• _YOUR INSTRUCTIONS_: Skip pictures in the listing below; copy exactly the lines from the one with "Task: Open the main branch selector dropdown" through the one with "This screenshot has height=385, width=600.", inclusive.
※ ※ ※
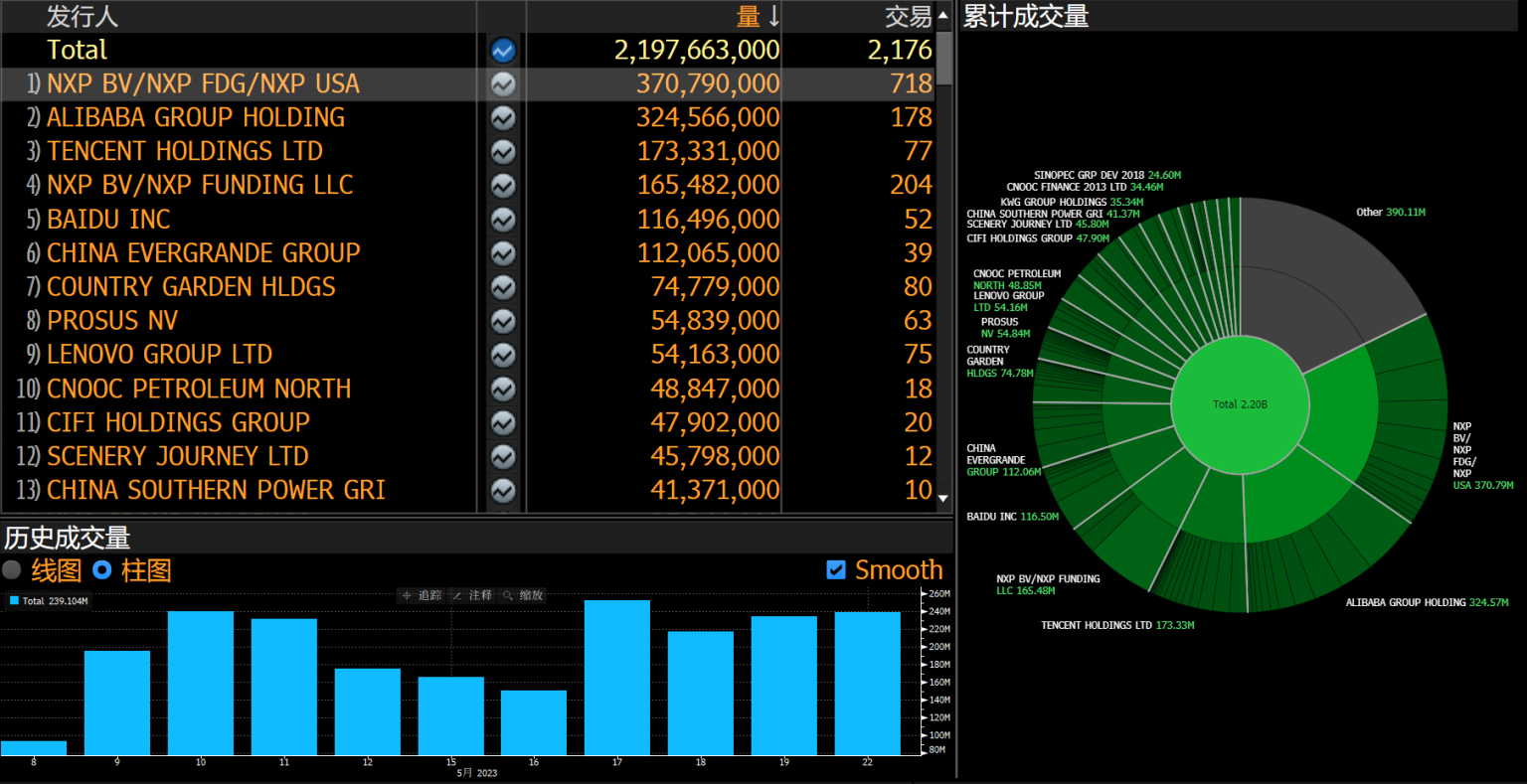Click the 注释 annotate tool in chart toolbar
Viewport: 1527px width, 784px height.
click(472, 595)
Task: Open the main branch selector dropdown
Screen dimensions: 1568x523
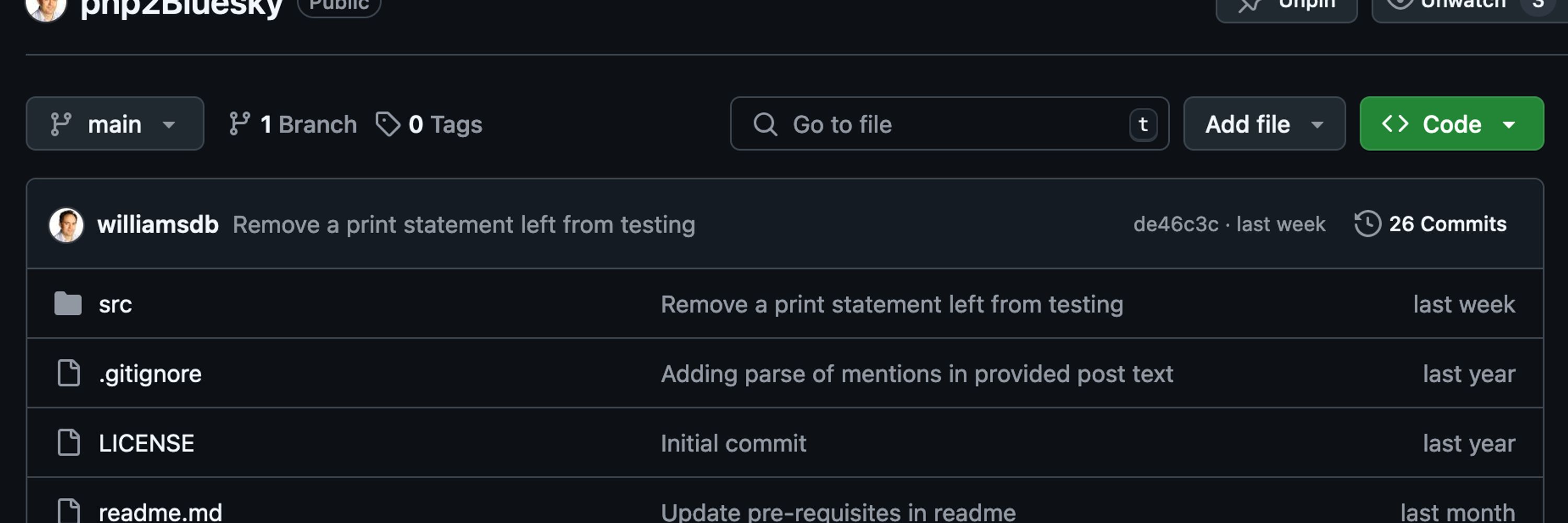Action: (114, 123)
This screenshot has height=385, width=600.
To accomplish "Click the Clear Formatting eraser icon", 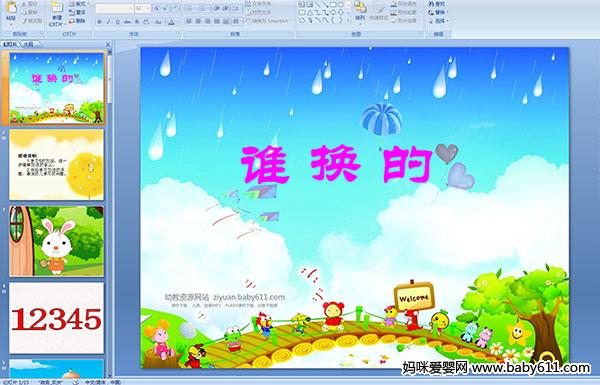I will pyautogui.click(x=175, y=8).
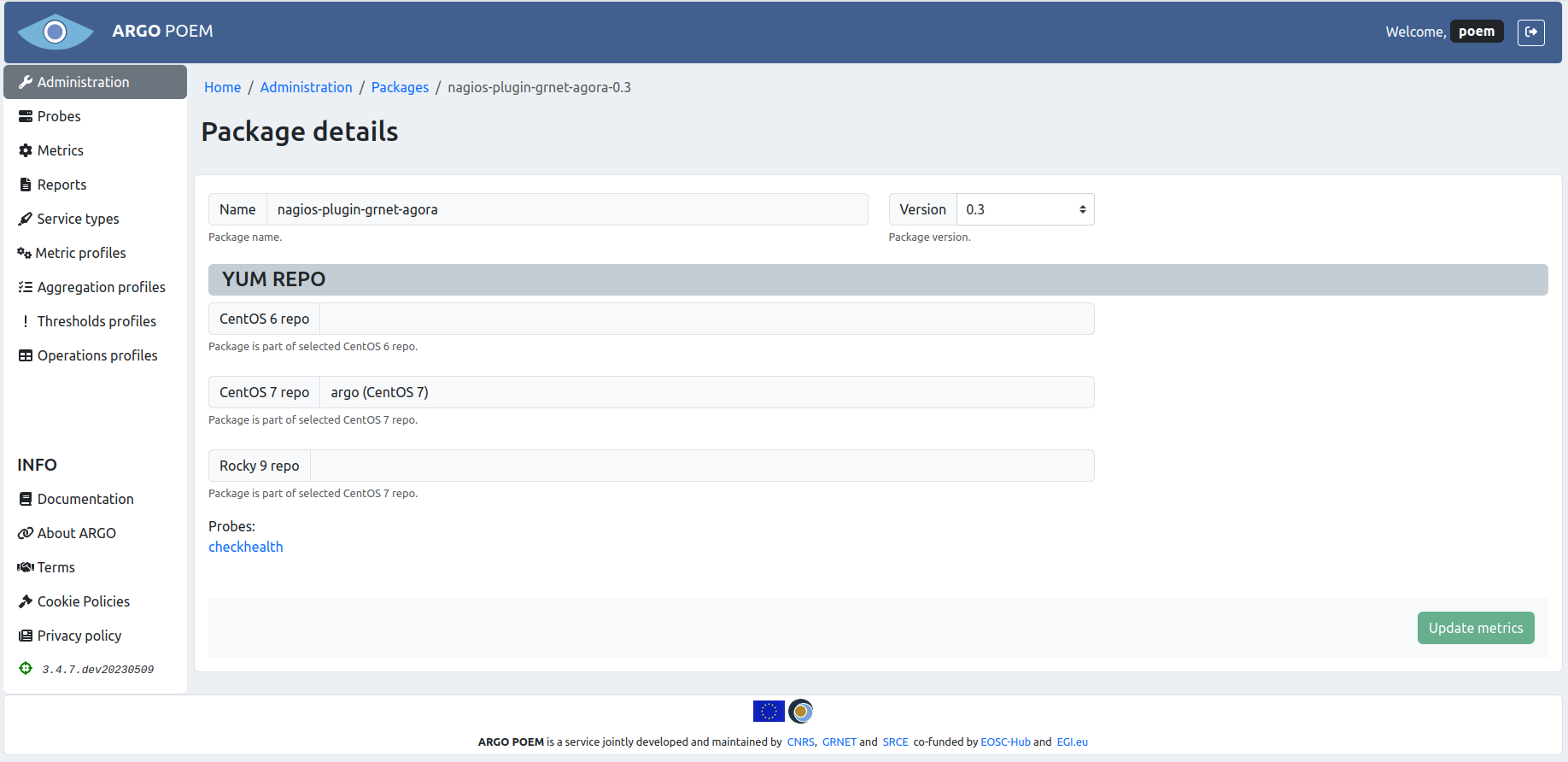1568x762 pixels.
Task: Open the Version 0.3 dropdown
Action: point(1025,209)
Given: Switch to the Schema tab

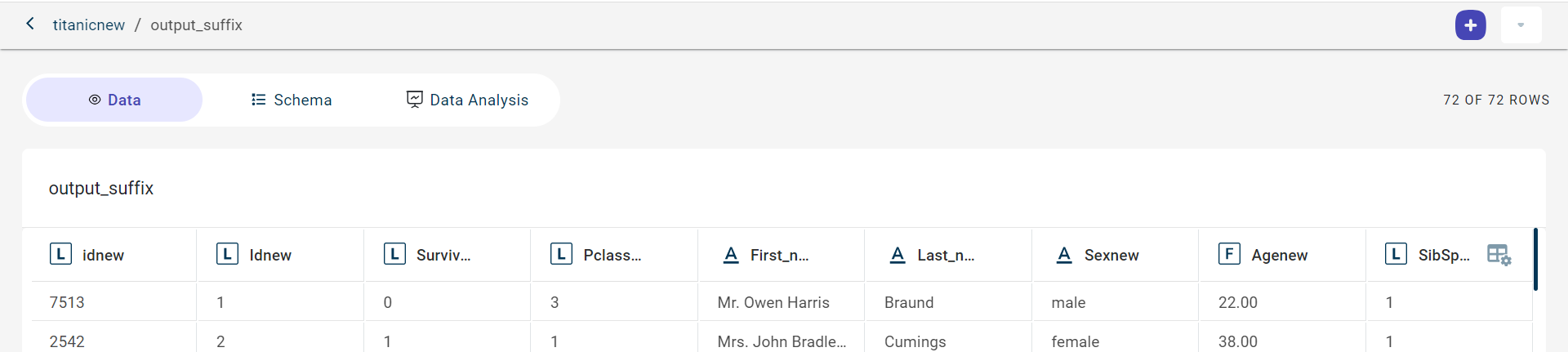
※ ※ ※
• _SOLUTION FOR THIS EXERCISE_:
Task: Open the main branch selector dropdown
Screen dimensions: 1568x523
Action: (114, 123)
This screenshot has height=385, width=600.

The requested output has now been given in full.